でもこの病気に負けたくないです。過食症で変わっていっている自分を認めたくなくて色々なことから逃げてきました。
今は認めることで以前とは違って外に頻繁に出れるようになったりなど変化を少し感じているのが分かるので良いことに目を向けて生きていきたいです。

過食嘔吐、治らないなら死を選んでしまいそう

女性 会社員 36歳 O型 東京都

摂食障害であることで失ったこと、ものはあげだしたらきりがない。

中学、高校から始まった病気のせいで周りの子みたいにデートだとか付き合うとかできなかったし、友達同士で遊びに行くとかできなかったし、そもそも学校に行けなかった。キラキラした青春時代は私にはなかった。
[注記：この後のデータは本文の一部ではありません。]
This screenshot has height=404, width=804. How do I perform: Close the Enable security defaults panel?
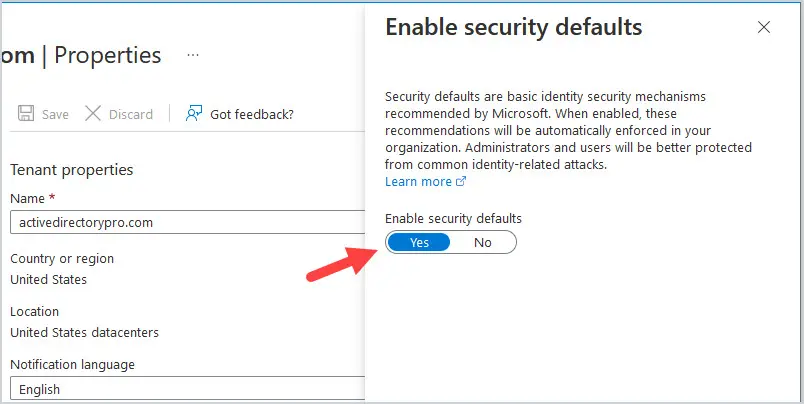click(764, 27)
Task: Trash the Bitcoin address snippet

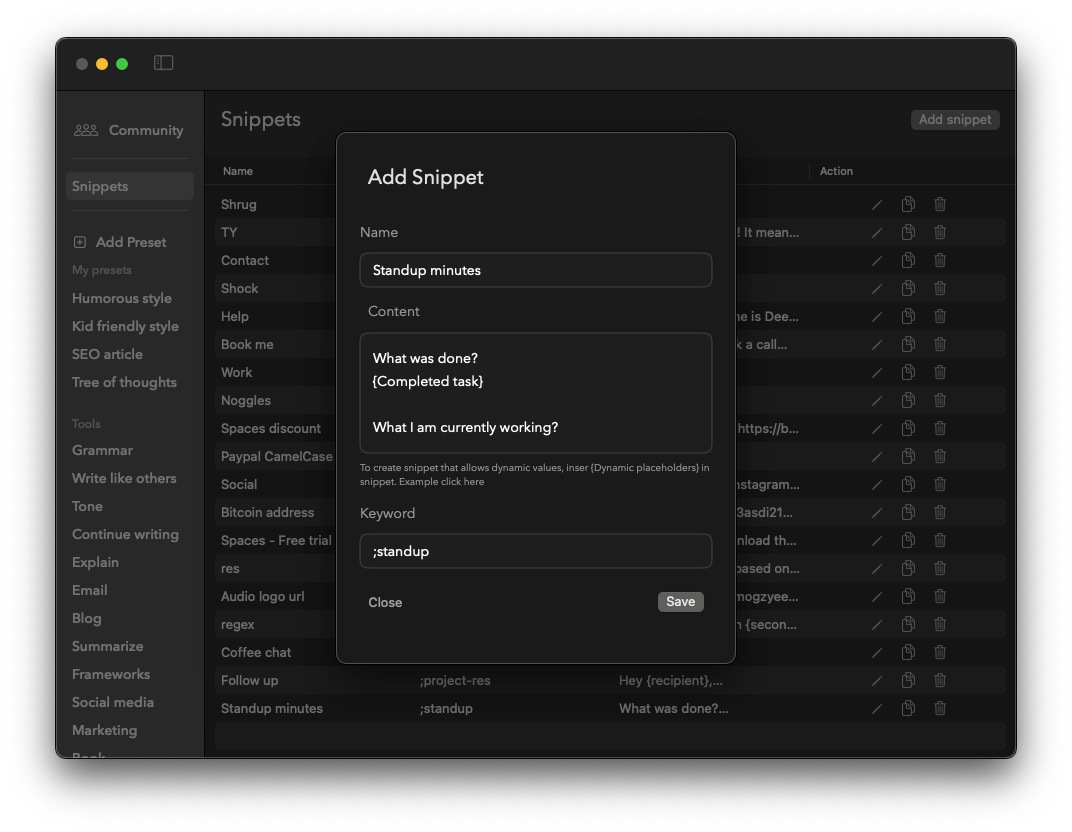Action: pyautogui.click(x=940, y=512)
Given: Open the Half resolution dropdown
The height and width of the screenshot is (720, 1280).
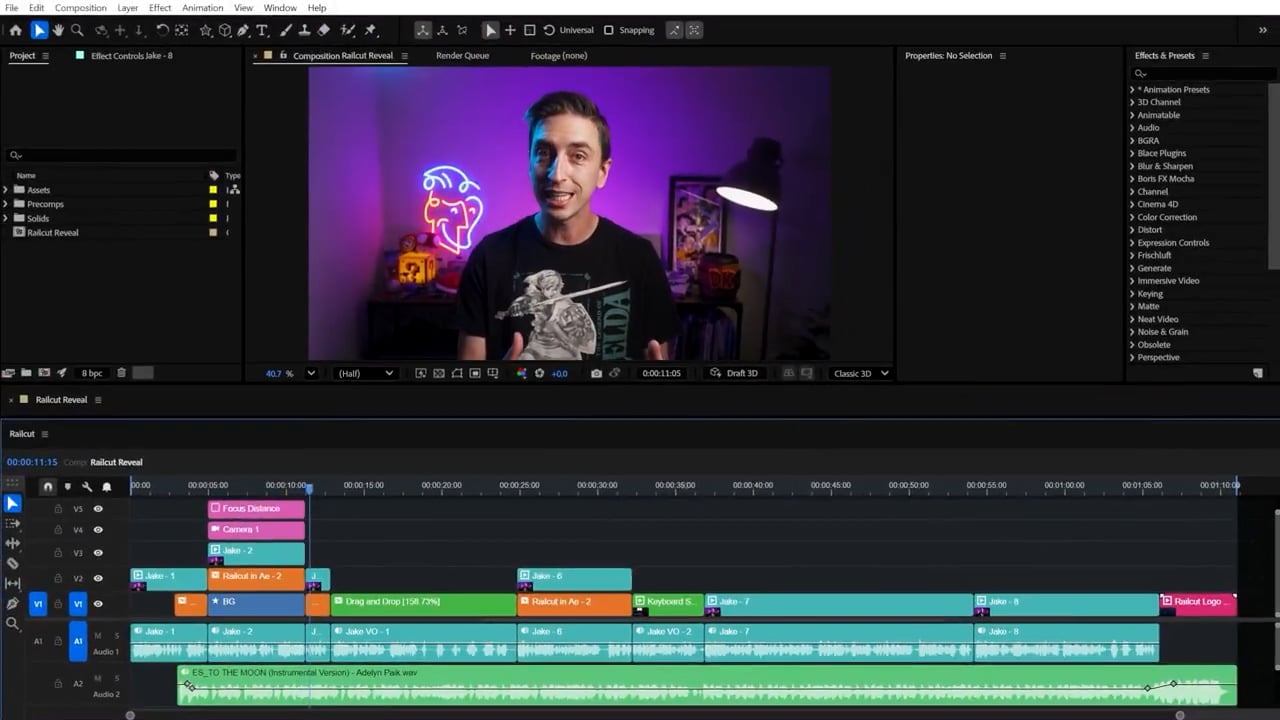Looking at the screenshot, I should 365,373.
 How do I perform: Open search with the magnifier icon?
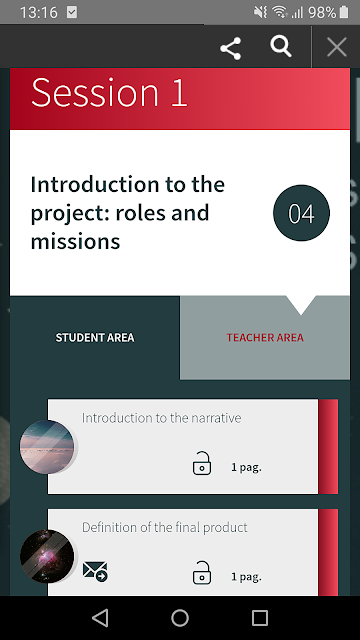[x=281, y=47]
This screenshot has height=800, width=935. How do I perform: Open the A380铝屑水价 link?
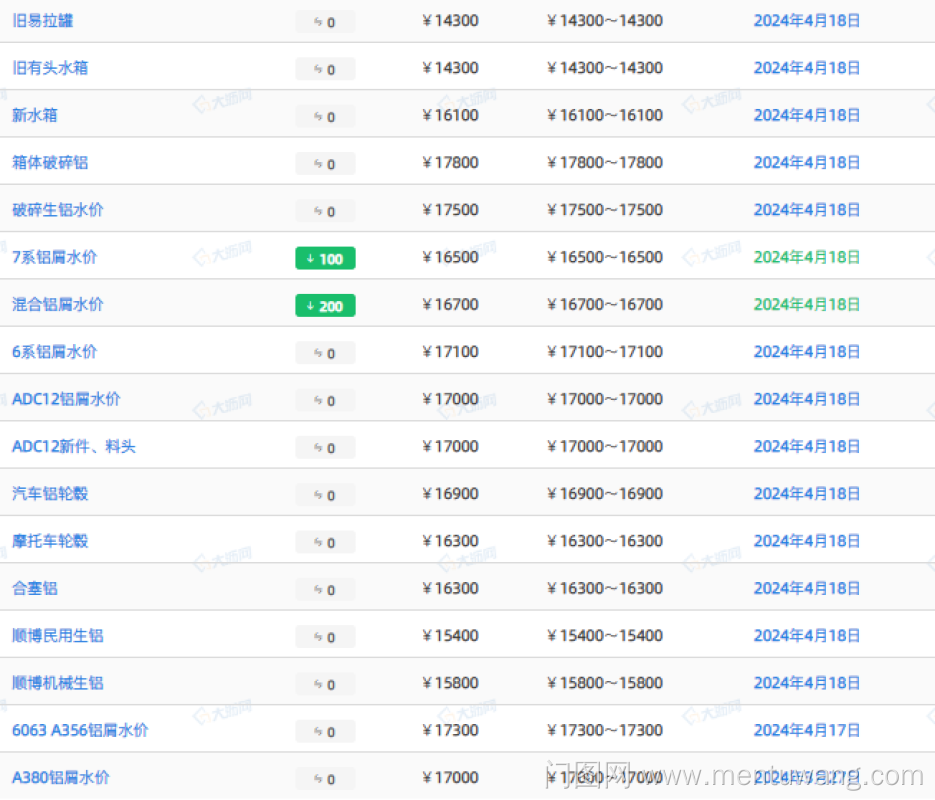point(61,777)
食べ吐きのせいで仕事なんてきちんとできなくで就職もできないから、お金もないし家族ともうまくいかないし。食べ物のためにバイトする毎日。掛け持ちでバイトしても足りない過食費用。しまいに倒れて頭蓋骨にヒビ、内部出血して大手術。運よく後遺症もなく、でも過食嘔吐がやめられず、入院中の病院でも過食嘔吐…

親の手前通った精神科では自助グループを勧められて参加するけど形だけ。なんだか馴染めなかった。
そんな状態で10年以上過ごすうちに借金が返しきれず自己破産。食べ物を買うお金が無くなって盗る行為が始まって、何度も窃盗で逮捕されあっという間に刑務所行き。刑務所にいる間は過食嘔吐なんてできないからしなかった。出てきたらもう止めれるなんてのは大間違いですぐに再発して、また再び刑務所に行くのはあっという間だった。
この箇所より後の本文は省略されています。